For each stage of inbreeding depression, we have groups of columns (usually in 3s) including all data measured by the authors.  
The stages are early/seeds, germination, survival, and fecundity.  For stages 1 and 4, many different variables were measured in the original studies, 
and so our group ranked the variables according to how we thought they were related to fitness and used the highest ranked variable to calculate inbreeding 
depression (later columns in the spreadsheet).  In the spreadsheet, the variables are listed in order of utility as we ranked them, so seed number per cross (column N)
 was considered a better estimate of fitness than proportion of total flowers that set fruit (column Q), which was better than weight of seeds (which could be total 
or individual seed weights; column T).  All reported data were included here regardless of how we ranked variables for our own analysis.

We report:  the average values from the paper for selfed (SELF column) and outcrossed (OUT column) offspring for each trait, 
followed by the relative fitness (REL W column) calculated in the standard manner (self/outcross).  If only the relative fitness 
was provided in the paper, we report that value.  Because relative fitness is always a proportion, we did not standardize the measurements 
of the different studies, but include only what was presented in the paper.

For stage 4 (Fecundity), columns include average SELF, OUT, and REL W as well as a Type" column, as follows:
*Fecundity could be SD (total seed production), FR (Fruit number) FL (Flower number), PFL (proportion flowering), OV (Ovule number).

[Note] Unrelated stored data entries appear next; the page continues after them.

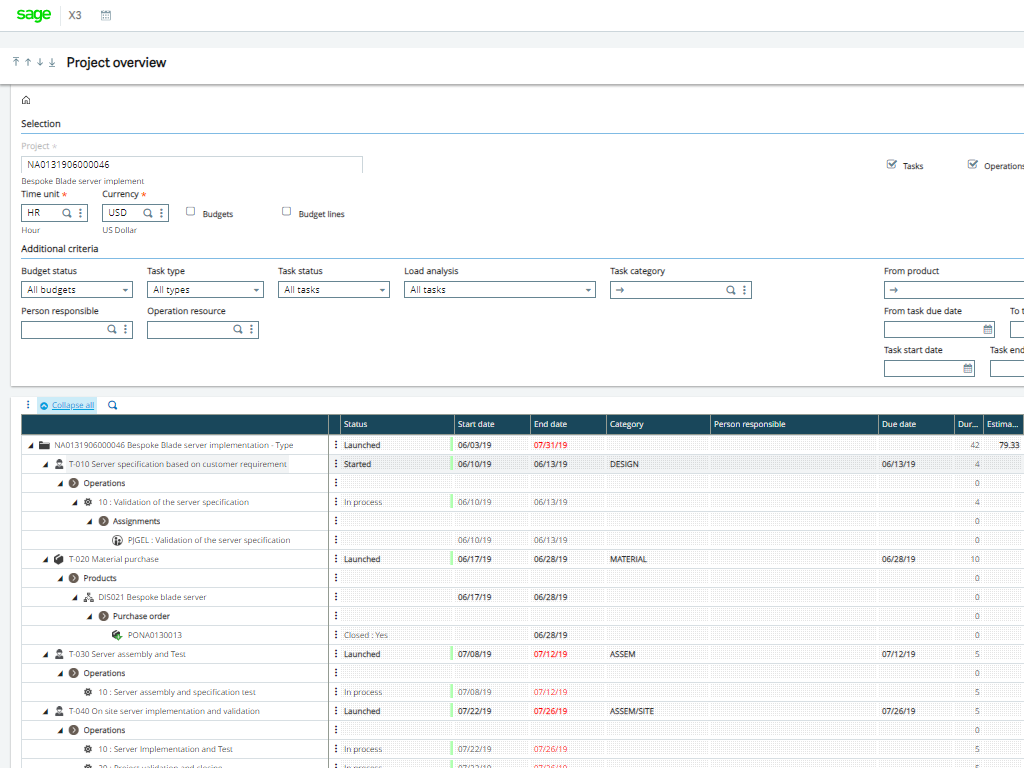Open the Load analysis dropdown
Image resolution: width=1024 pixels, height=768 pixels.
click(499, 290)
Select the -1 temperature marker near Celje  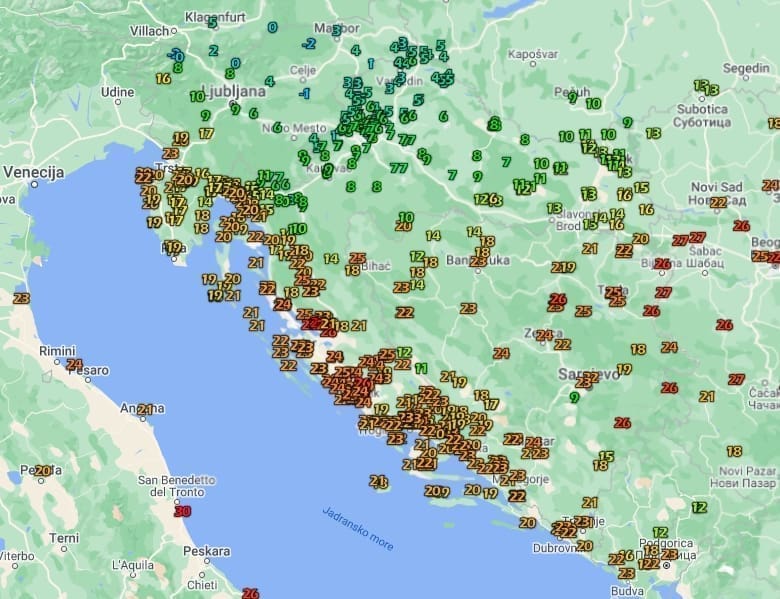point(303,93)
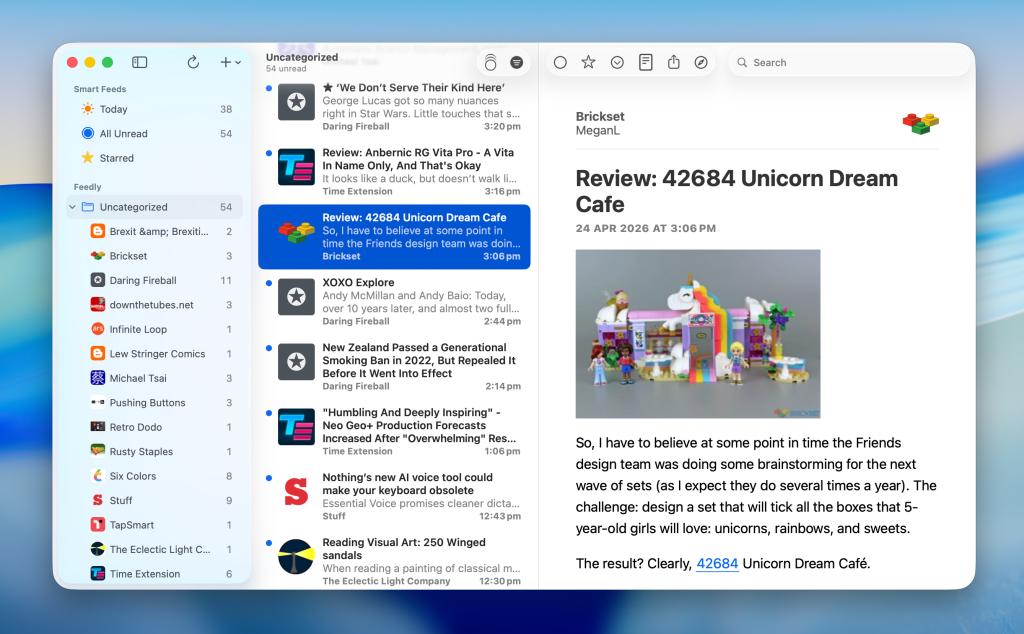Toggle read status of the current article
The height and width of the screenshot is (634, 1024).
click(x=559, y=62)
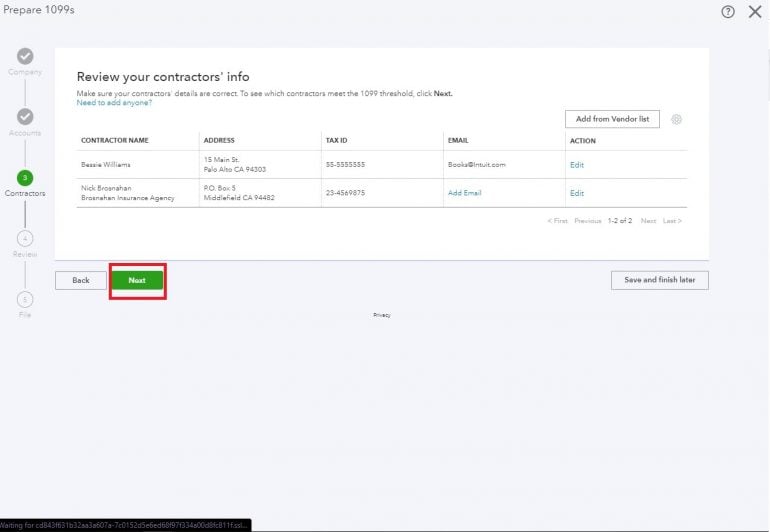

*Male fitness (rarely measured) could be PP (pollen production), PV (Pollen viability), PPV (PP*PV) ,SS (Siring success), FL (flower number, 
    only if authors suggested this was related to pollen production and thus male function). 
*Veg size:  some estimate of vegetative biomass.  B (Biomass), H (height), L (Leaf number), V (Volume), LW (leaf width). 
 
Finally, several variables were calculated in the spreadsheet, included in the final columns:
Stage 1  Stage 4:  relative fitnesses repeated from earlier in the spreadsheet, using our ranking rules to determine which variables provided the 
best estimates of fitness.  That is, if multiple variables were measured within a stage, we used only the best estimate rather than averaging them.  

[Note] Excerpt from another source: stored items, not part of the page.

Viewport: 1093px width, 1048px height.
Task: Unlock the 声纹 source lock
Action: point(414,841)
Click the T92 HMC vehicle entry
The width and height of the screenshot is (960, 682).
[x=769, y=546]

Other users of these data may of course decide to do things otherwise.

Inbreeding depression calculated as in Husband and Schemske 1996.  Evolution 50(1): 54-70.   
IBD is 1-(w1*w2*w3*w4), that is, 1 minus the product of the relative fitness at each stage.

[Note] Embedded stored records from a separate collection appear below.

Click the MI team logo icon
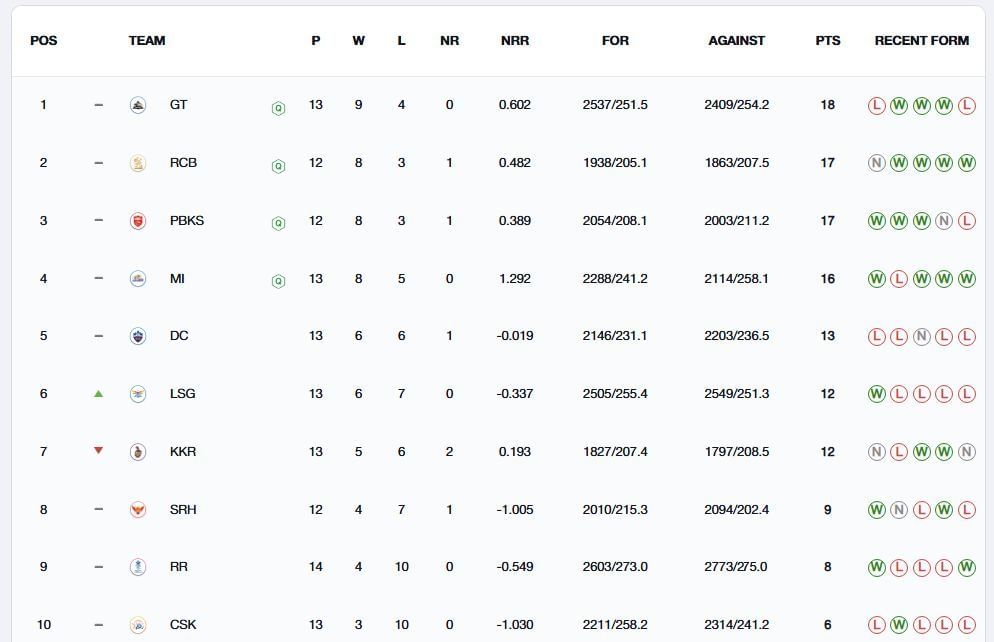The image size is (994, 642). tap(138, 279)
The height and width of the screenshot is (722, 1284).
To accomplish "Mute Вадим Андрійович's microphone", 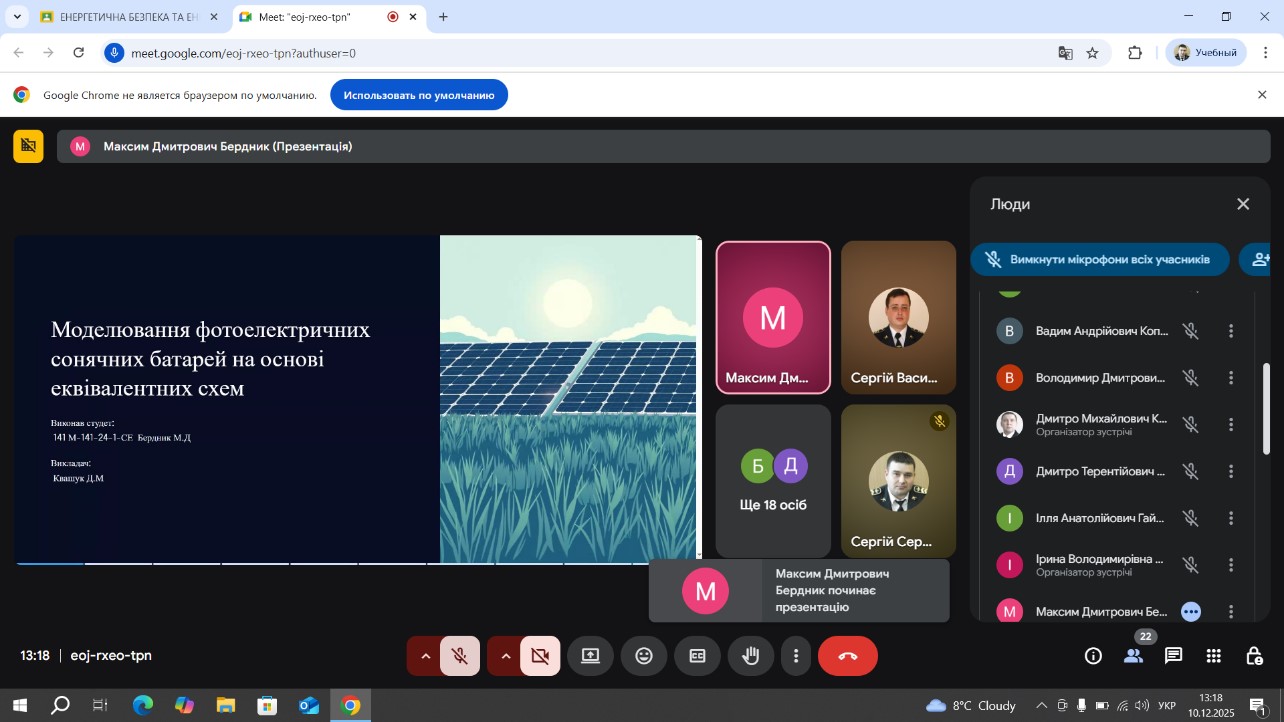I will (1190, 331).
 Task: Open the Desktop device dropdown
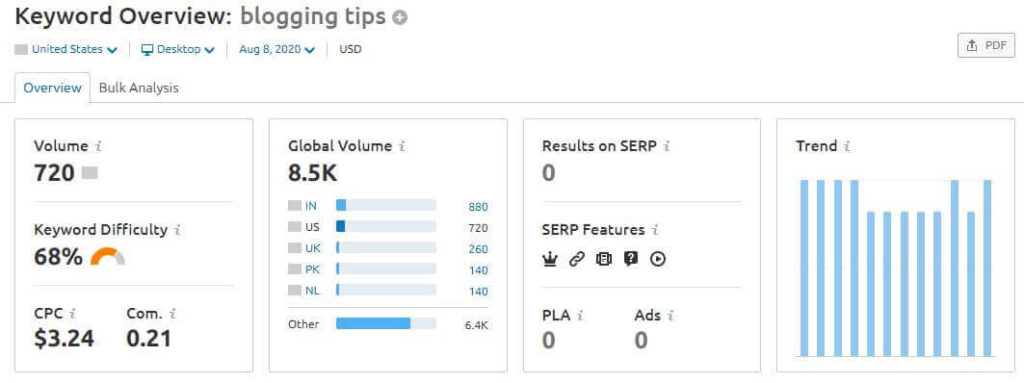click(178, 49)
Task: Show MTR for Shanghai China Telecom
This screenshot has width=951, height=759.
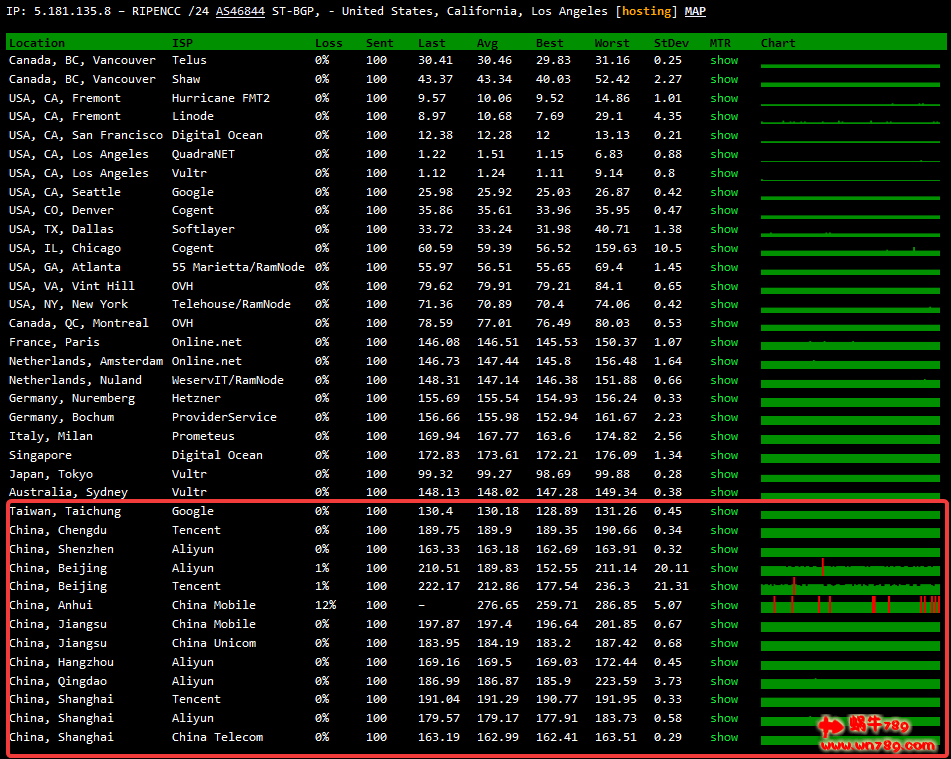Action: point(724,737)
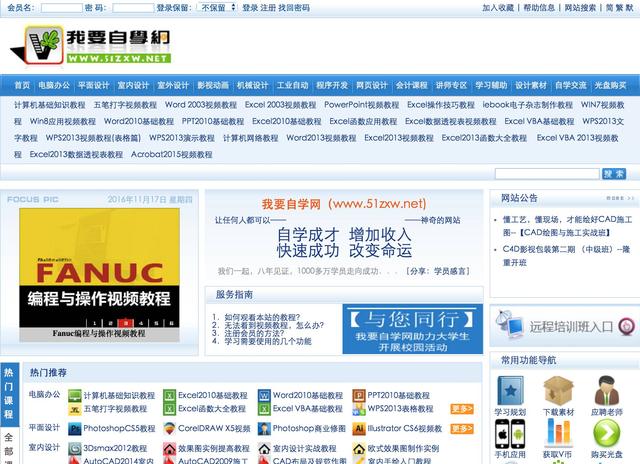This screenshot has height=464, width=640.
Task: Click the 应聘老师 person icon
Action: (606, 391)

Three-stage IBD includes stages 1, 2, and 4 (seed production, germination, and fecundity).  
Four-stage IBD also includes stage 3, survival, which was measured less often.  
Because we have formulas in this spreadsheet, cases where not all stages are measured come up as undefined values (#VALUE! in spreadsheet). 
 
Finally, we have a notes column with additional information.

Missing data are recorded as empty cells for all variables.